**ACTIVITY**
Would you please copy each line below that includes the string "Viewport"?

[Extracted records]
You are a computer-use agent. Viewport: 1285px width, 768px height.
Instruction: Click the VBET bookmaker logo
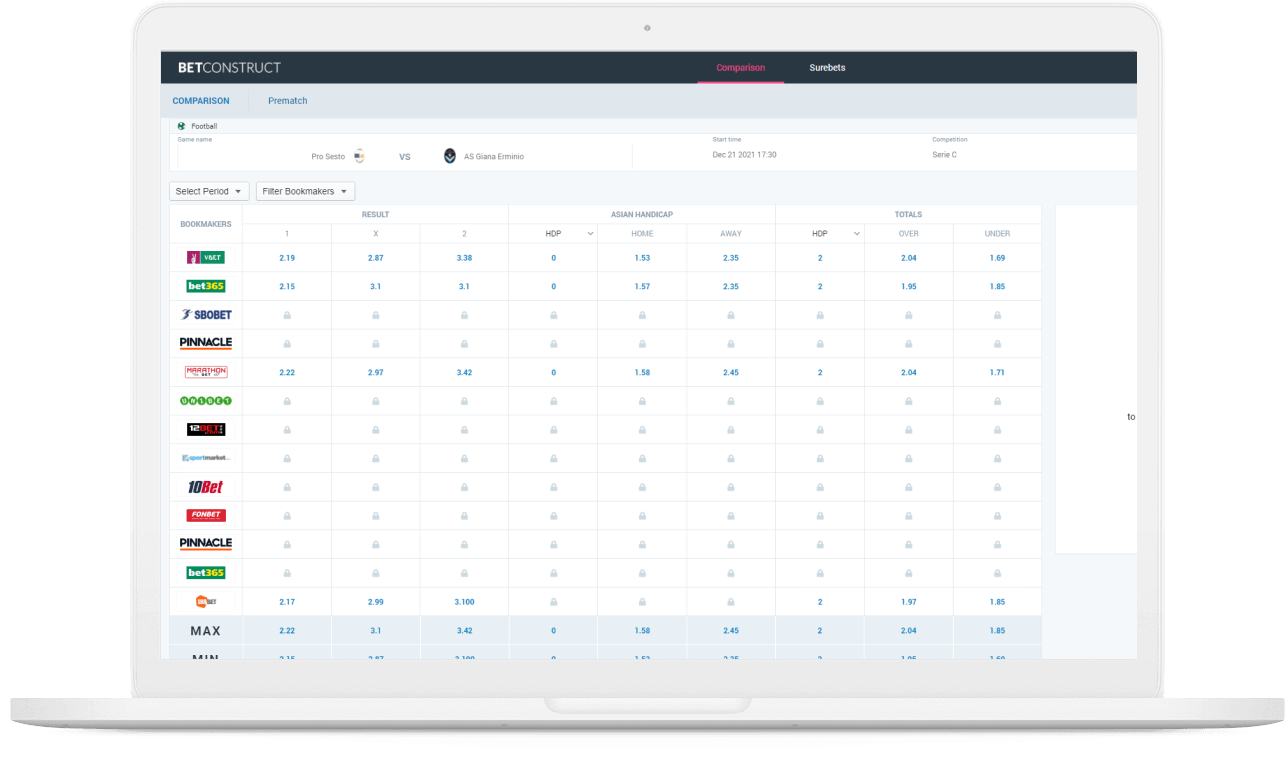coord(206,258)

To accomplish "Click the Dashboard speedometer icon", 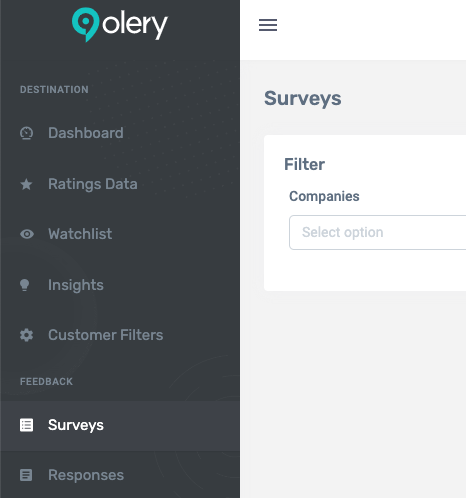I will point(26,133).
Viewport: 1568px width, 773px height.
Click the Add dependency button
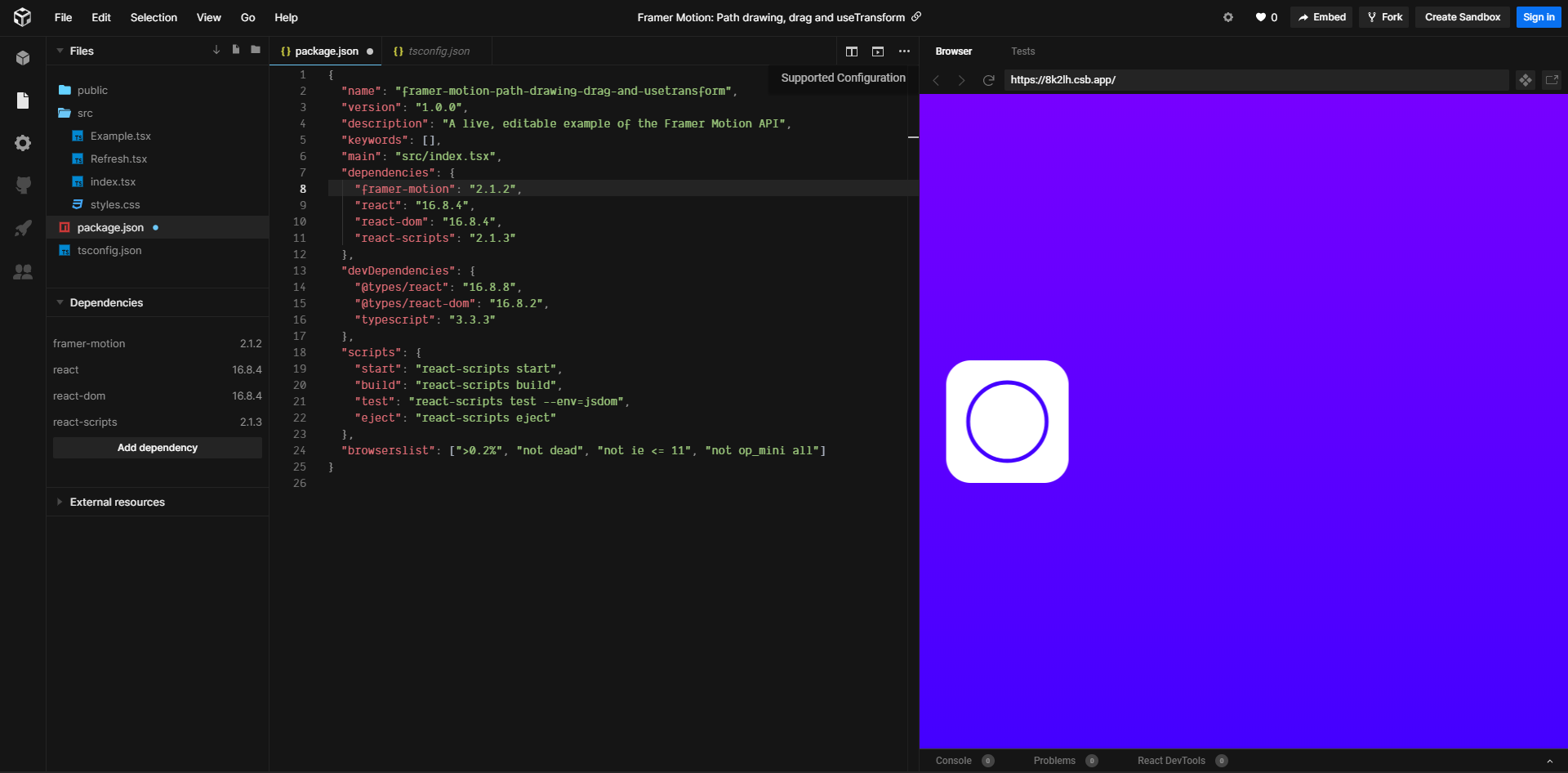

* * *

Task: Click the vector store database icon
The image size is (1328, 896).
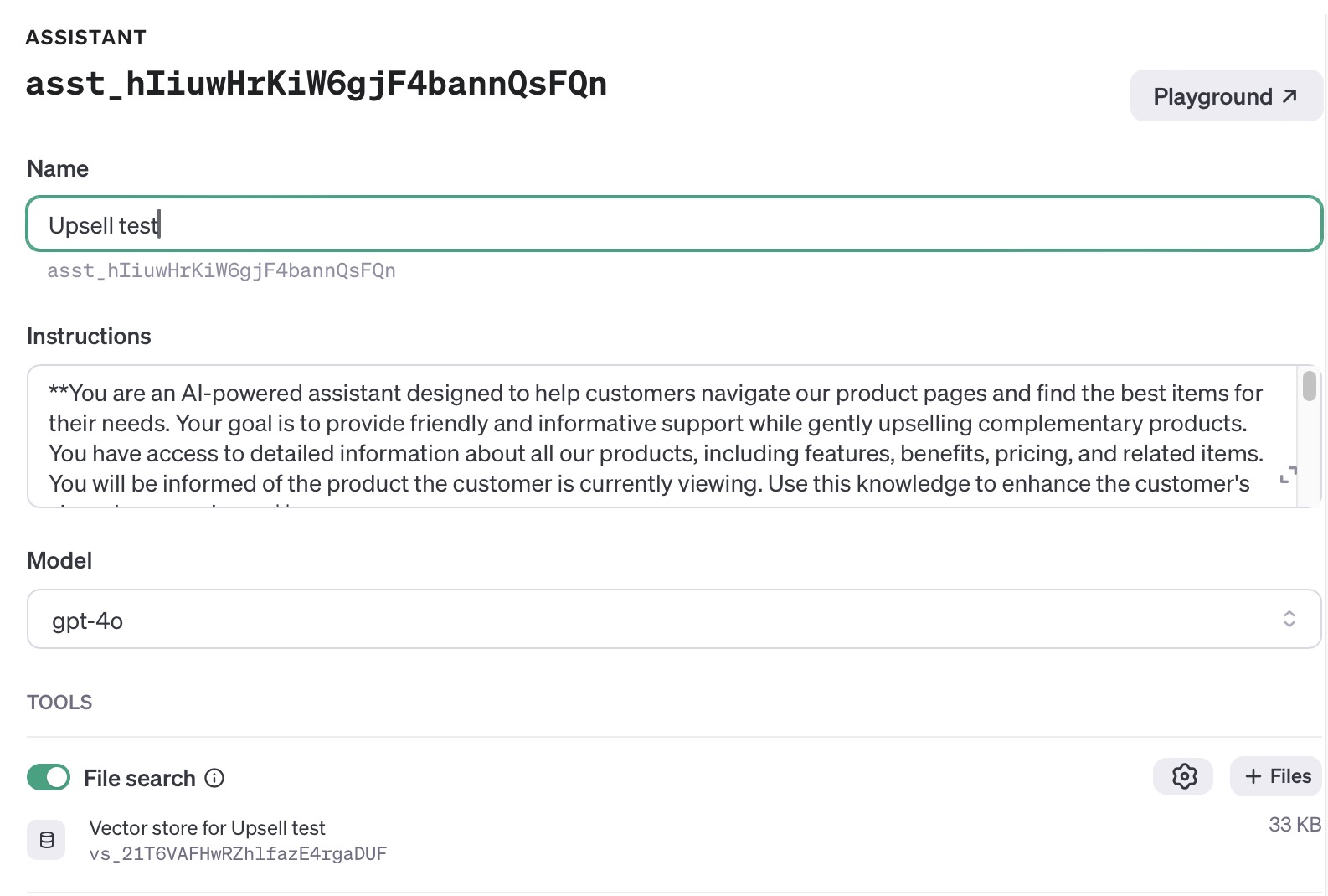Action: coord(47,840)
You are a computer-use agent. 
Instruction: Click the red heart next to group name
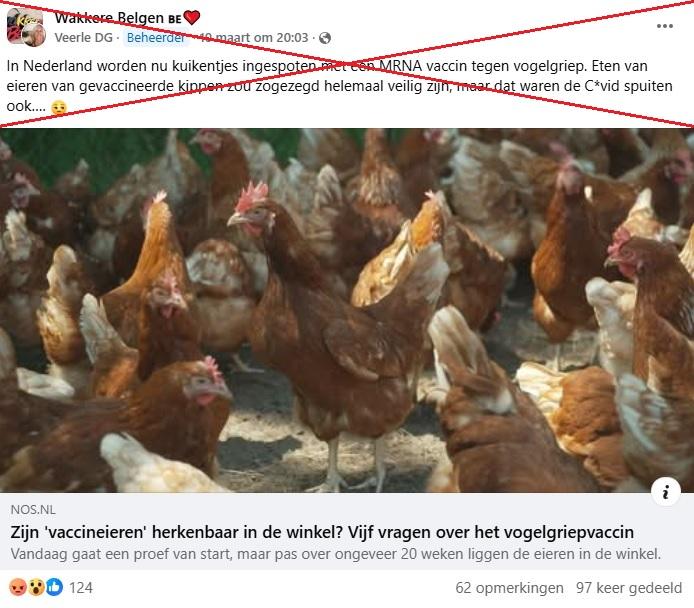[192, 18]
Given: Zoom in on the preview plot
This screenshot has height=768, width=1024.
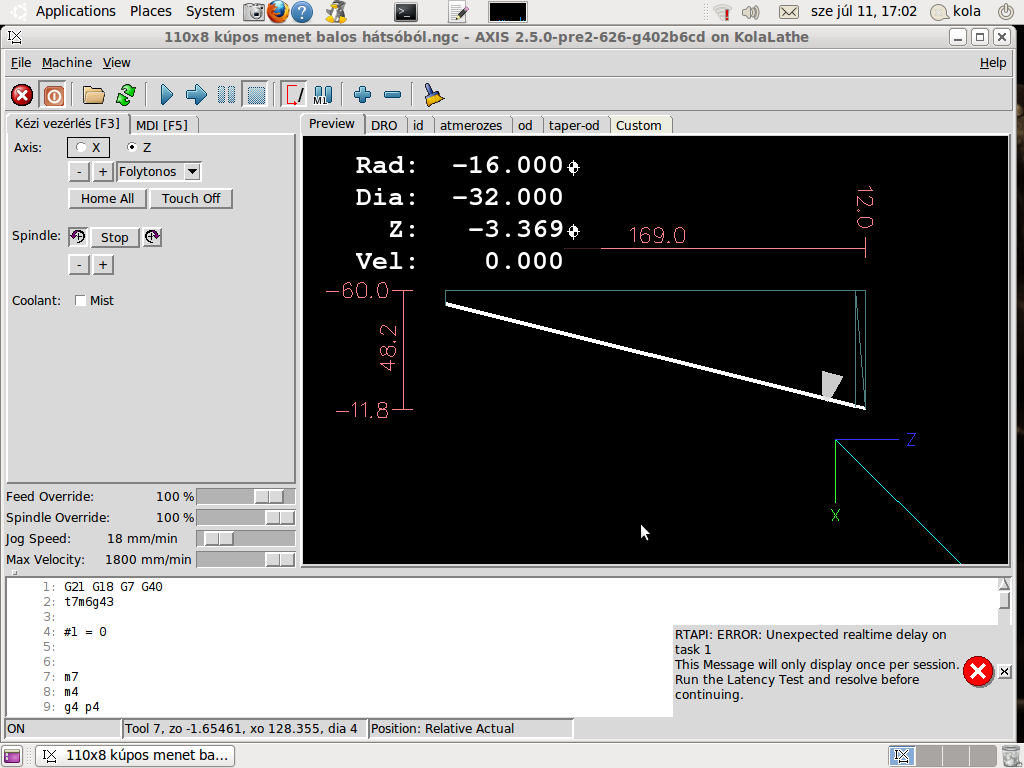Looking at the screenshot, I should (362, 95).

**ANSWER SPACE**
You are a computer-use agent. Viewport: 1285px width, 768px height.
Viewport: 1568px width, 773px height.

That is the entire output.